* Task set:
1 - In two sentences, how would you sum up the passage on hockey's blue-collar narrative?
2 - How would you render this sentence from the passage on hockey's blue-collar narrative in Spanish: "Back in the day even the most well known NHLers would have off-season jobs, contributing to the narrative that hockey was a game, yet one still had to work to feed his family."?

* Passage to read:
◇ ◇ ◇ ◇

Historically, the NHL, and hockey in general, is rooted in a “blue collar” narrative. Back in the day even the most well known NHLers would have off-season jobs, contributing to the narrative that hockey was a game, yet one still had to work to feed his family. If we fast-forward the story of professional hockey to the present, things have undoubtedly changed, at least on the surface of things. However, the reality of an NHL career, if one does make it to “the show,” is not one of longevity, but rather represents a very brief period – as the average NHL career is 5.65 seasons or 248.02 games.
And to this day, despite a strong players’ union, the huge contracts and the accompanying glamour, the endorsements and a league that now boasts 30 teams (which empirically ought to translate into more fulfilled dreams and more opportunity), the “blue collar” narrative has changed very little. Tim Horton’s, frozen ponds, moms and dads warming up the car at the crack of dawn, the friendly wave from the Zamboni driver, and eventually a Stanley Cup – hockey is woven into the fabric of hockey towns across the world.

◇ ◇ ◇ ◇

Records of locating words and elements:
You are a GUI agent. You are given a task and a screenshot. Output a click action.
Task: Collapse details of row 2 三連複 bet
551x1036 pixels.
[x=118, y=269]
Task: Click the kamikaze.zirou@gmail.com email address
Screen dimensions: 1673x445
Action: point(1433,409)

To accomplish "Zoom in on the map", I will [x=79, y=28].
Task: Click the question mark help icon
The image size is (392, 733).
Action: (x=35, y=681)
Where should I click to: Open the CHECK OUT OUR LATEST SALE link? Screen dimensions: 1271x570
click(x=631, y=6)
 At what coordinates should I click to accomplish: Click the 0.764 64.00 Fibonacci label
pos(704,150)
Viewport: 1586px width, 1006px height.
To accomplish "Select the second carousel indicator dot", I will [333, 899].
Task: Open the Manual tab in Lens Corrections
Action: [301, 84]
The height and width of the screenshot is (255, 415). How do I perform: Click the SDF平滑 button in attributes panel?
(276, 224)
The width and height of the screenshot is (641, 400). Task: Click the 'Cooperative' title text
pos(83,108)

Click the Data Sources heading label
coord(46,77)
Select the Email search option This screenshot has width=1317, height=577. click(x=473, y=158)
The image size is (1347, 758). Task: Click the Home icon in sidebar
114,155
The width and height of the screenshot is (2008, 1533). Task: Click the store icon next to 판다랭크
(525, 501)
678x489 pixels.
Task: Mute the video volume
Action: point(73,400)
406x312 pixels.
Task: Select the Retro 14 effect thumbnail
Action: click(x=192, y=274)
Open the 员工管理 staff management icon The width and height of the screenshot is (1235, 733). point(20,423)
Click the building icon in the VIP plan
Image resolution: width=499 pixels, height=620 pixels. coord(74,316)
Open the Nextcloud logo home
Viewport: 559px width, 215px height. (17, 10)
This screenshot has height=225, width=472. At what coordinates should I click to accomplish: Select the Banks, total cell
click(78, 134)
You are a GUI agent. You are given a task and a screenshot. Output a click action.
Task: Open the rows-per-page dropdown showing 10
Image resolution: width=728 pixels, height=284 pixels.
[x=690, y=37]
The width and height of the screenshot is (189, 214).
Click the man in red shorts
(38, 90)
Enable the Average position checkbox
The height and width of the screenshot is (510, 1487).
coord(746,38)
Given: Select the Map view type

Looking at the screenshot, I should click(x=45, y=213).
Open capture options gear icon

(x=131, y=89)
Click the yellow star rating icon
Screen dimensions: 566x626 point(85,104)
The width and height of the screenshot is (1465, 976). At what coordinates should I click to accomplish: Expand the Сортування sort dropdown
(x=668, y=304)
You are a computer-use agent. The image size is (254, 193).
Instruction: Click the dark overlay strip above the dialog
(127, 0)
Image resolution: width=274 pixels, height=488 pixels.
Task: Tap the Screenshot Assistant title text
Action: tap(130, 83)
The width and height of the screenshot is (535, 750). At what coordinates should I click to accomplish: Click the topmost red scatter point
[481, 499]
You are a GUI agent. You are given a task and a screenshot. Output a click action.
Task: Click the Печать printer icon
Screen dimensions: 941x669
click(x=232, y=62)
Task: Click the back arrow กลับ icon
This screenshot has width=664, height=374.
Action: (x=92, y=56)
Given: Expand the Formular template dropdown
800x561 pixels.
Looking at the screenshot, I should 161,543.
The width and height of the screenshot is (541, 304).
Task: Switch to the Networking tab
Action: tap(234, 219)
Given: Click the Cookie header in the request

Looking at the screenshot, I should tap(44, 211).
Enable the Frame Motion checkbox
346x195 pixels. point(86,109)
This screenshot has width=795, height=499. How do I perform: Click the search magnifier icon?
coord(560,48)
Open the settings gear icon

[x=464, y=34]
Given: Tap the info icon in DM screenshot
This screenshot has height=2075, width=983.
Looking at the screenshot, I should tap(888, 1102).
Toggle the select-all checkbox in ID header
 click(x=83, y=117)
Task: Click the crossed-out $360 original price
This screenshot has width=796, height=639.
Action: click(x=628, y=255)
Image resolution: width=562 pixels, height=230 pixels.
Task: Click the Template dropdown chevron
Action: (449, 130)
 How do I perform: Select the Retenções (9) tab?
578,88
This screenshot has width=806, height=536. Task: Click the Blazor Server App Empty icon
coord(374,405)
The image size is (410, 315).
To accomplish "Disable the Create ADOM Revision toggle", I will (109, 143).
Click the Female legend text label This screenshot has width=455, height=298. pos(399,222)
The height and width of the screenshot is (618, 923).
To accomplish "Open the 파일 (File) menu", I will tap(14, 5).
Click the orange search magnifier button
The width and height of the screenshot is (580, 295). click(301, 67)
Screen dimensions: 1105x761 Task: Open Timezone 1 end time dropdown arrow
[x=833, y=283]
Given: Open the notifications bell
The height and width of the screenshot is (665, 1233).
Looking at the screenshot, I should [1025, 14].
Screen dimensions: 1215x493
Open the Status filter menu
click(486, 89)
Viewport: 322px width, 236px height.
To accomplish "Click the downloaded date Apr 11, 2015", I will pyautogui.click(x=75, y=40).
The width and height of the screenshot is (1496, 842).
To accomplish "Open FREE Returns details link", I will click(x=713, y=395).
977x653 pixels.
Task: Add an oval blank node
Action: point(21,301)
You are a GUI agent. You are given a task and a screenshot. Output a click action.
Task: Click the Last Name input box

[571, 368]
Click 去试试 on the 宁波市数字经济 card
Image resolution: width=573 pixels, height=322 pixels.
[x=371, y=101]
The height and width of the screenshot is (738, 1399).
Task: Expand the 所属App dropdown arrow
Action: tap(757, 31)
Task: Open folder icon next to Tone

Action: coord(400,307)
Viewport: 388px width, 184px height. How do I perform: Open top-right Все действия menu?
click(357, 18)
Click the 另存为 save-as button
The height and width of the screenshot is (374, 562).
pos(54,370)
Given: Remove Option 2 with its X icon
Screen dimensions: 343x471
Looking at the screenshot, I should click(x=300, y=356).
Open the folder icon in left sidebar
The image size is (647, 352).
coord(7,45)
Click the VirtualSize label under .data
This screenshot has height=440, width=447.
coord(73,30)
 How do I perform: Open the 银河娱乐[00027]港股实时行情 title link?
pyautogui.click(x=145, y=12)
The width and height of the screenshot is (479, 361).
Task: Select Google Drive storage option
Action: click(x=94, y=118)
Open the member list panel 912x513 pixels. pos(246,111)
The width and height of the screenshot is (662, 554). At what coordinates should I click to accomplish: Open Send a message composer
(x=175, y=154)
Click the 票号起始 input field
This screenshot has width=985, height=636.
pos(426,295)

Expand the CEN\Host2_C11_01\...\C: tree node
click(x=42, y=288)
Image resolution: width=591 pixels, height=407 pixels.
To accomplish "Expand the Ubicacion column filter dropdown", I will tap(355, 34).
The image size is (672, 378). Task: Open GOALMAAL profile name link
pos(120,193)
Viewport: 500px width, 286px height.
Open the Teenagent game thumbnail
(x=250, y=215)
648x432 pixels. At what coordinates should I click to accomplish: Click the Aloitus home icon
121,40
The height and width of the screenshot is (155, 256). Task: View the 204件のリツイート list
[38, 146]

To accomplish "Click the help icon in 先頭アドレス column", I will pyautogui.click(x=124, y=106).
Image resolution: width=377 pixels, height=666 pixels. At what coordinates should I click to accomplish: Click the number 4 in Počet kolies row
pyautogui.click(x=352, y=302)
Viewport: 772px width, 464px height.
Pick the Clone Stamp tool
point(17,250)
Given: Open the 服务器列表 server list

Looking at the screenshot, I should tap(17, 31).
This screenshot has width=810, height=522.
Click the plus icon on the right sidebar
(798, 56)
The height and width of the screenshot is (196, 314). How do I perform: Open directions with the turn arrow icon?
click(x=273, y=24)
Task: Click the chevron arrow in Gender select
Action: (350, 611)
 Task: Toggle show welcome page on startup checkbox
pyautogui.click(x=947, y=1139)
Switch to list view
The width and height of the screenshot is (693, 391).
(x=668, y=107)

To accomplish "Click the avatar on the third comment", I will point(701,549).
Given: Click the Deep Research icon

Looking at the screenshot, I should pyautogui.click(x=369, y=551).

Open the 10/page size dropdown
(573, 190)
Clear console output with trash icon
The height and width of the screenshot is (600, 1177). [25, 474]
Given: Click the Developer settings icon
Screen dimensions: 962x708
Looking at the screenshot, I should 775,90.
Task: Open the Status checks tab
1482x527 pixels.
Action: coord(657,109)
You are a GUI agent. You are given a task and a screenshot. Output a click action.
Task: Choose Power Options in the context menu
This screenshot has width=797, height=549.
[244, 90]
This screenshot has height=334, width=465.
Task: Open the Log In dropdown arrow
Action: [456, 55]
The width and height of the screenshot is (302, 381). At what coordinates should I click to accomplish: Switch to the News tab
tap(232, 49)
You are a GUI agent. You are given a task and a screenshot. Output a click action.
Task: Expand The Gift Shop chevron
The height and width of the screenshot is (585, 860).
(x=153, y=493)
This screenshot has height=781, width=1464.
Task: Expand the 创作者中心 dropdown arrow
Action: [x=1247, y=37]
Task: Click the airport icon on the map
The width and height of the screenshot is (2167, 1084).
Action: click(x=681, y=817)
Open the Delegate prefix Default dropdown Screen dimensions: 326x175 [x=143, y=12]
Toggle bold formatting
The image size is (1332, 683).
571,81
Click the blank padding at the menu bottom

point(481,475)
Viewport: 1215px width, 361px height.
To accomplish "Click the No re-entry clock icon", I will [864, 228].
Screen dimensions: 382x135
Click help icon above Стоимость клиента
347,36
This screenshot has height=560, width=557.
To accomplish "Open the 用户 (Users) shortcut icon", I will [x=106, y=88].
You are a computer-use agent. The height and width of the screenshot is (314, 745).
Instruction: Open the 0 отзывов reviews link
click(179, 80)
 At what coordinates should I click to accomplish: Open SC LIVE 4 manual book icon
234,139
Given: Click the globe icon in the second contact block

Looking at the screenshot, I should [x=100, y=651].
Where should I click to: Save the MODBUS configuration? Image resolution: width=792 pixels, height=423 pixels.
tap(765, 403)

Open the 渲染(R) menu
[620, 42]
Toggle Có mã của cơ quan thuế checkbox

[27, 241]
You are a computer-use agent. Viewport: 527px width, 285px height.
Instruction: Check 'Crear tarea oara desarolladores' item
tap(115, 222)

◇ ◇ ◇ ◇

* Outputs in order:
1 - Hockey and the NHL have long rested on a "blue collar" narrative, which star players once reinforced by holding off-season jobs. Although the game has changed on the surface, the average NHL career lasts only 5.65 seasons or 248.02 games, and despite a strong players' union, huge contracts, endorsements and a 30-team league, that narrative has changed very little.

2 - Antiguamente, incluso los jugadores más conocidos de la NHL tenían trabajos fuera de temporada, lo que contribuía a la narrativa de que el hockey era un juego, pero aun así uno tenía que trabajar para alimentar a su familia.